THE RECORDS:
=======

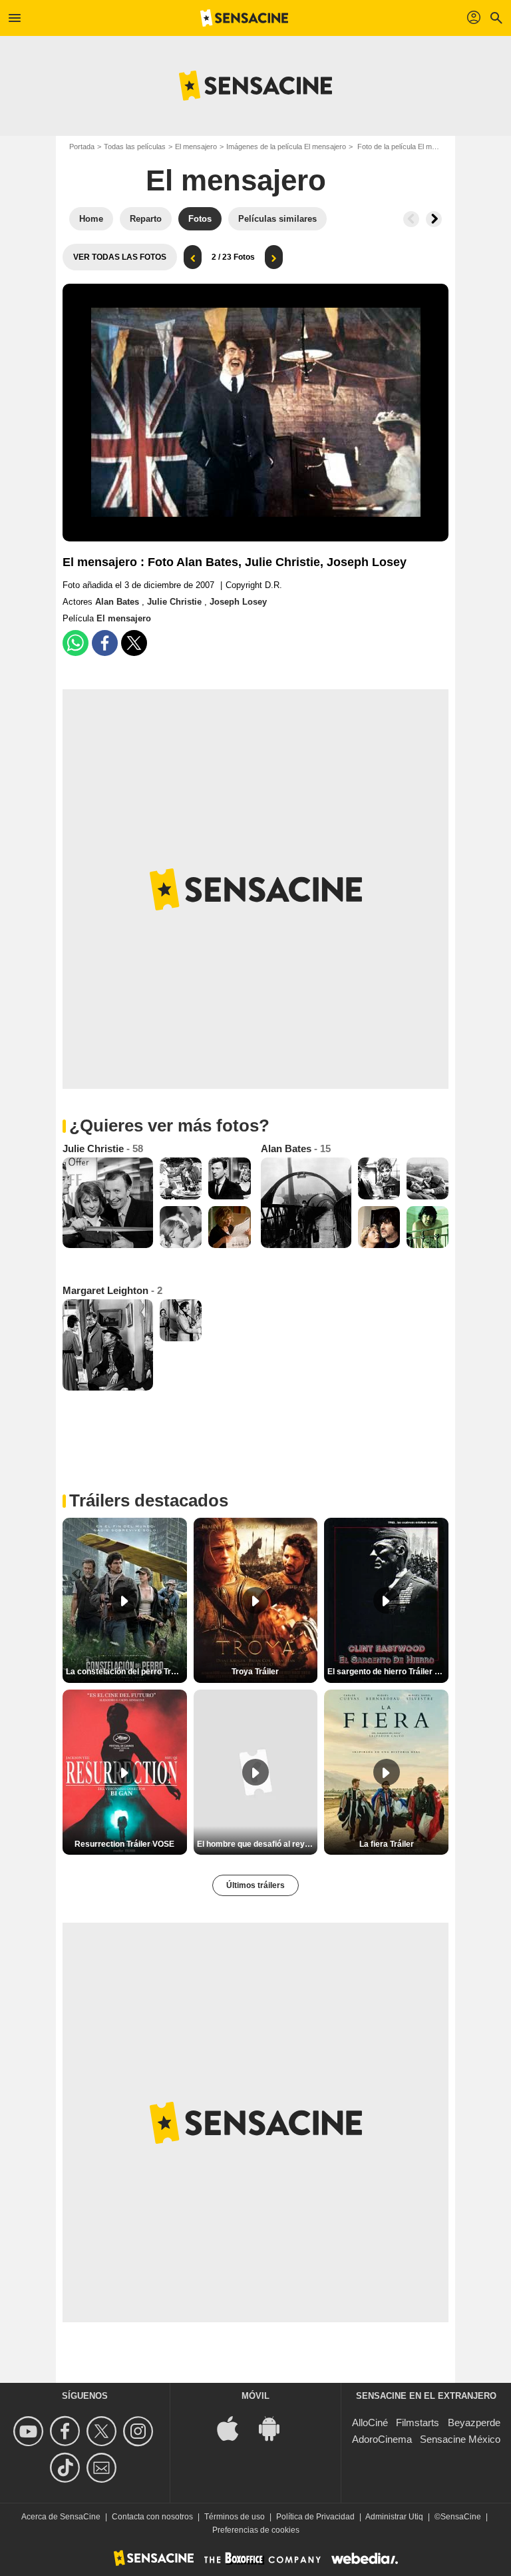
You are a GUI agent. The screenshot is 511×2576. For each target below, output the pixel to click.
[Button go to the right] (434, 219)
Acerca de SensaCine (60, 2516)
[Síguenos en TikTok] (67, 2468)
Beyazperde (474, 2422)
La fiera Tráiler (386, 1844)
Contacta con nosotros (152, 2516)
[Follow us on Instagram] (140, 2431)
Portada (81, 147)
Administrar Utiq (394, 2516)
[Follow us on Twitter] (103, 2431)
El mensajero (196, 147)
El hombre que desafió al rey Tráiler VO (257, 1844)
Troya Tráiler (255, 1671)
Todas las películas (135, 147)
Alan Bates (118, 602)
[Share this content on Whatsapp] (75, 643)
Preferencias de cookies (255, 2530)
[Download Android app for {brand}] (276, 2427)
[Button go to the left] (411, 219)
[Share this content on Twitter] (134, 643)
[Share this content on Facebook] (105, 643)
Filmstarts (417, 2422)
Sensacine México (460, 2439)
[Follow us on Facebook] (67, 2431)
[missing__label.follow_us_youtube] (30, 2431)
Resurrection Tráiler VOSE (124, 1844)
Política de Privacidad (315, 2516)
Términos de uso (234, 2516)
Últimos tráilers (255, 1885)
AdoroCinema (382, 2439)
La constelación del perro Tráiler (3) (126, 1671)
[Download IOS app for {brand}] (235, 2427)
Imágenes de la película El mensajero (286, 147)
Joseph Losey (238, 602)
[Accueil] (244, 18)
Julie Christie (175, 602)
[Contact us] (103, 2468)
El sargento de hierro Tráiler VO (386, 1671)
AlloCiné (370, 2422)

=======

All of the data above is to be repeated exactly, with the pictures left out.

You are a GUI agent. The screenshot is 511×2576. For each target below, output the pixel to click.
[Button go to the right] (434, 219)
Acerca de SensaCine (60, 2516)
[Síguenos en TikTok] (67, 2468)
Beyazperde (474, 2422)
La fiera Tráiler (386, 1844)
Contacta con nosotros (152, 2516)
[Follow us on Instagram] (140, 2431)
Portada (81, 147)
Administrar Utiq (394, 2516)
[Follow us on Twitter] (103, 2431)
El mensajero (196, 147)
El hombre que desafió al rey Tráiler VO (257, 1844)
Troya Tráiler (255, 1671)
Todas las películas (135, 147)
Alan Bates (118, 602)
[Share this content on Whatsapp] (75, 643)
Preferencias de cookies (255, 2530)
[Download Android app for {brand}] (276, 2427)
[Button go to the left] (411, 219)
[Share this content on Twitter] (134, 643)
[Share this content on Facebook] (105, 643)
Filmstarts (417, 2422)
Sensacine México (460, 2439)
[Follow us on Facebook] (67, 2431)
[missing__label.follow_us_youtube] (30, 2431)
Resurrection Tráiler VOSE (124, 1844)
Política de Privacidad (315, 2516)
Términos de uso (234, 2516)
Últimos tráilers (255, 1885)
AdoroCinema (382, 2439)
La constelación del perro Tráiler (3) (126, 1671)
[Download IOS app for {brand}] (235, 2427)
Imágenes de la película El mensajero (286, 147)
Joseph Losey (238, 602)
[Accueil] (244, 18)
Julie Christie (175, 602)
[Contact us] (103, 2468)
El sargento de hierro Tráiler VO (386, 1671)
AlloCiné (370, 2422)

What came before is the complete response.